* [What you have to do]:
Copy exactly the lines starting at the one that contains "Screen dimensions: 1207x980" and running through the end of the material below. Exclude any pictures.

%%

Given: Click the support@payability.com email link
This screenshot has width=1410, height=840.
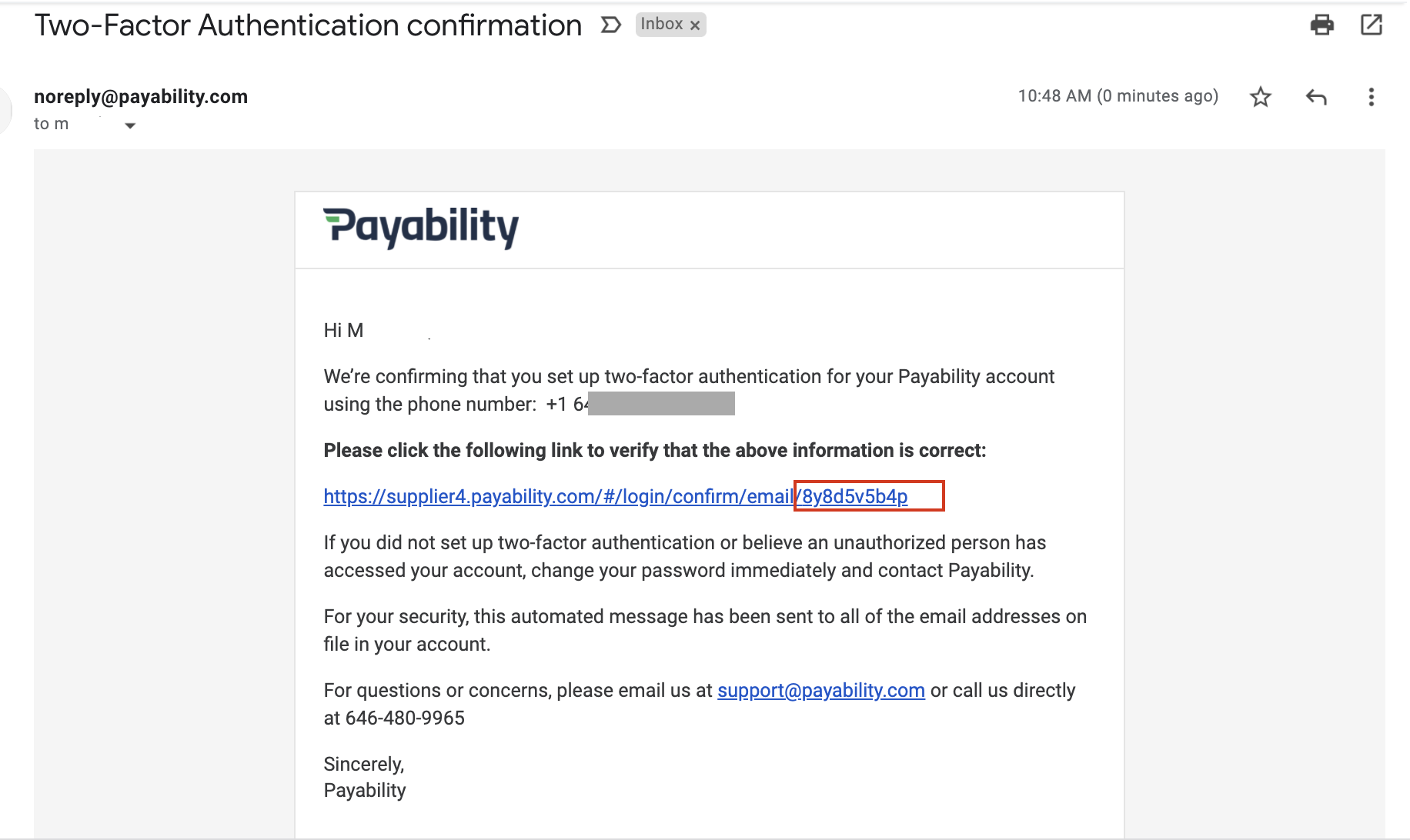Looking at the screenshot, I should (x=821, y=691).
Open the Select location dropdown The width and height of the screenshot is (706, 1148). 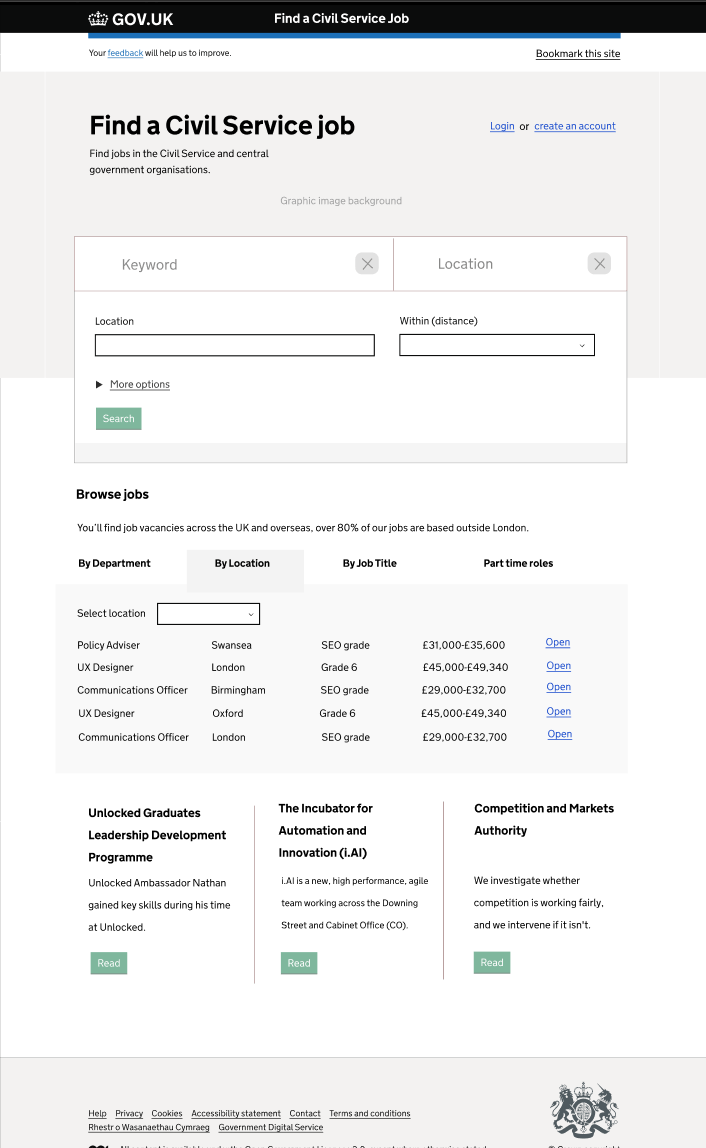[209, 614]
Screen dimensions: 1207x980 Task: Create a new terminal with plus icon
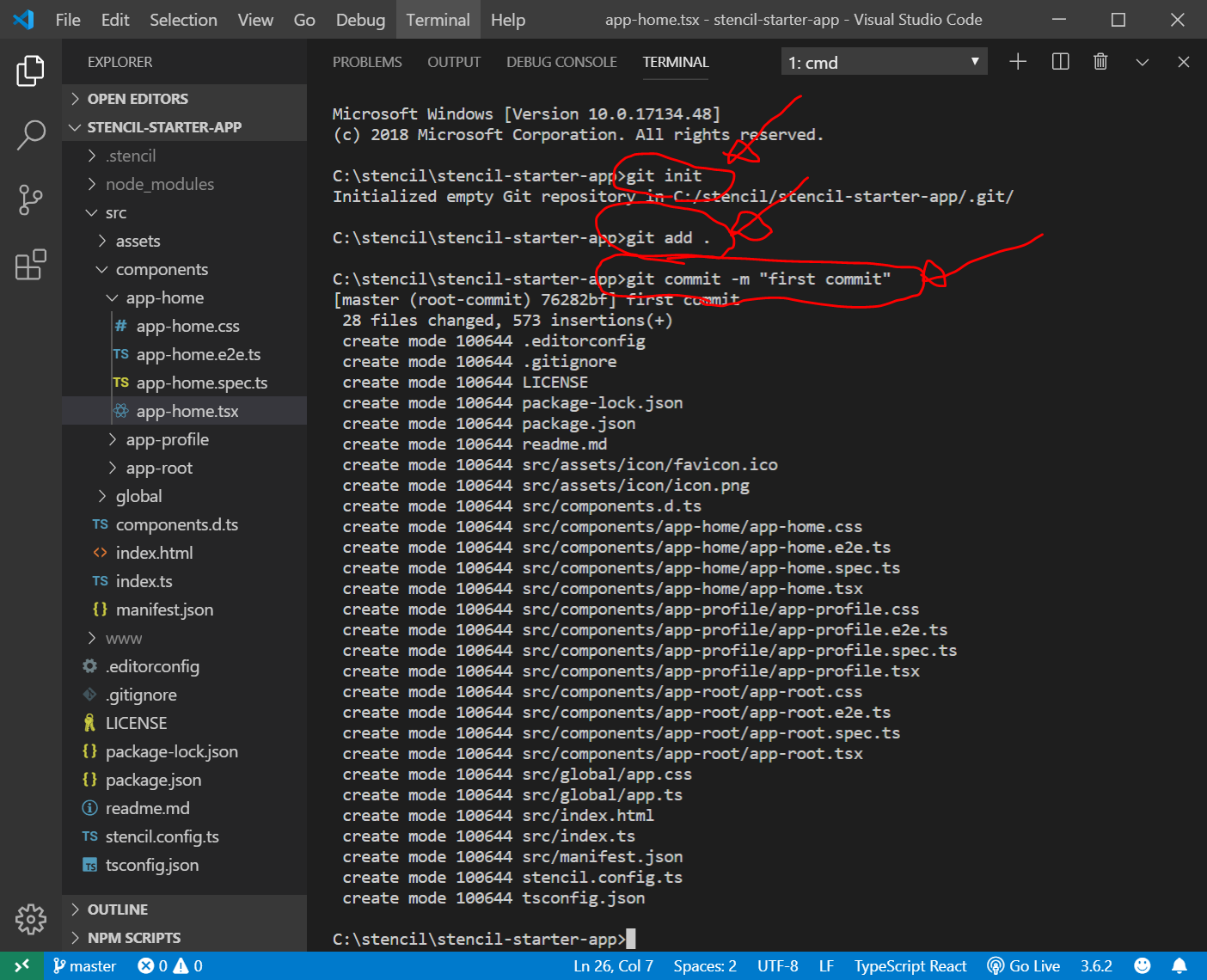[x=1018, y=62]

%%

* [Result of this exercise]:
Screen dimensions: 1207x980 Task: Create a new terminal with plus icon
[x=1018, y=62]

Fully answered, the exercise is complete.